The newspaper suggests that Squirrel is likely to survive both challenges, largely because the ANC has few other credible leaders. However, the party “expects to be punished by voters for its failure to tackle South Africa’s deep problems and its own”.
The gentle rain
Has my friend Carl Niehaus burst already? He has been in such dangerously high dudgeon following the courts’ decisions regarding Jacob Zuma’s unconstitutional and unlawful medical parole and the release on parole of Chris Hani assassin Janusz Waluś, and the pressure of the mounting outrage so great that his head must have exploded by now and we should all be drenched in bile and other pungent matter. Not yet? No matter, any moment now…
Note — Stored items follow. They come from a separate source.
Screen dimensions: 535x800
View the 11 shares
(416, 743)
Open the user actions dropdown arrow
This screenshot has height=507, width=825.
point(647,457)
The poor man has gone berserk on Twitter, particularly over the release of Waluś. Carl’s frenzied feed is full of stuff about white monopoly capital, imperialism, sell-outs, betrayal, captured judges, deep hurt, humiliation, sullied legacies, racist conspiracies and a whole lot more besides.
He is not alone in this, of course. The SACP has condemned the Constitutional Court’s decision directing the justice minister, Ronald Lamola, to release Waluś. The EFF, meanwhile, have said it was “callous, insensitive and regressive” to do so.
Was there any such outrage when, in January 2015, the then justice minister, Michael Masutha, announced that the notorious apartheid assassin, Eugene “Prime Evil” de Kock, had been granted parole?
Winnie Madikizela-Mandela was among those who opposed De Kock’s release. But several others, relatives of his many victims, had visited the killer in prison and supported his parole application.
Lawyer Dumisa Ntsebeza, who sat on the Truth and Reconciliation Commission and whose cousin was murdered on De Kock’s orders in 1985, told The Guardian:
“What do I think about his release? This is a rule of law question. If a person has met the criteria, he should be granted parole and apparently he has met the criteria and is free to go. There are many people who did the same things he did and nonetheless are walking the streets of South Africa free. Those people have never suffered in the way De Kock did. There are as many feelings towards De Kock as there are people, but the majority of people I’ve heard speak on this issue appear to have a similar view to mine.”
The late Ben Turok, veteran ANC member and MP, appeared on eNews to make the point that Nelson Mandela had been in prison longer than De Kock. “I can’t help thinking about Madiba’s 27 years and everything that happens now has to some extent be seen in the context of what happened to Madiba,” Turok said. “But nevertheless, we want to build a humane society and, personally, I’m pleased that De Kock has been given parole. I think it’s a good thing and he has shown remorse, he has cooperated, and even though his crimes are beyond imagination we want to build a decent society.”
Meanwhile, loopy claims that Waluś and the late Clive Derby-Lewis, his accomplice in the Hani killing, were merely pawns in some broader conspiracy continue to abound on social media. Over the years, many in the ANC-SACP alliance came to regard this fanciful bilge as gospel, with the result that many campaigned to keep Waluś behind bars until he ‘fessed up to being part of a much larger right-wing conspiracy.
The SACP’s Jeremy Cronin did much to promote this nonsense, even suggesting in 2019 that Waluś may have been involved in an organisation that was responsible for the death of the UN secretary general, Dag Hammarskjold, in 1961.
The truth will out, they insisted. Beat the dog until his masters appear. And so it it went. Here at the Slaughtered Lamb (“Finest Ales & Pies”), though, we hold that it is best to fear those in whom the urge to punish is strong. Nietzsche, I know. But there you have it. Waluś did the crime. He did the time. We may not like it, but the law has dealt with him.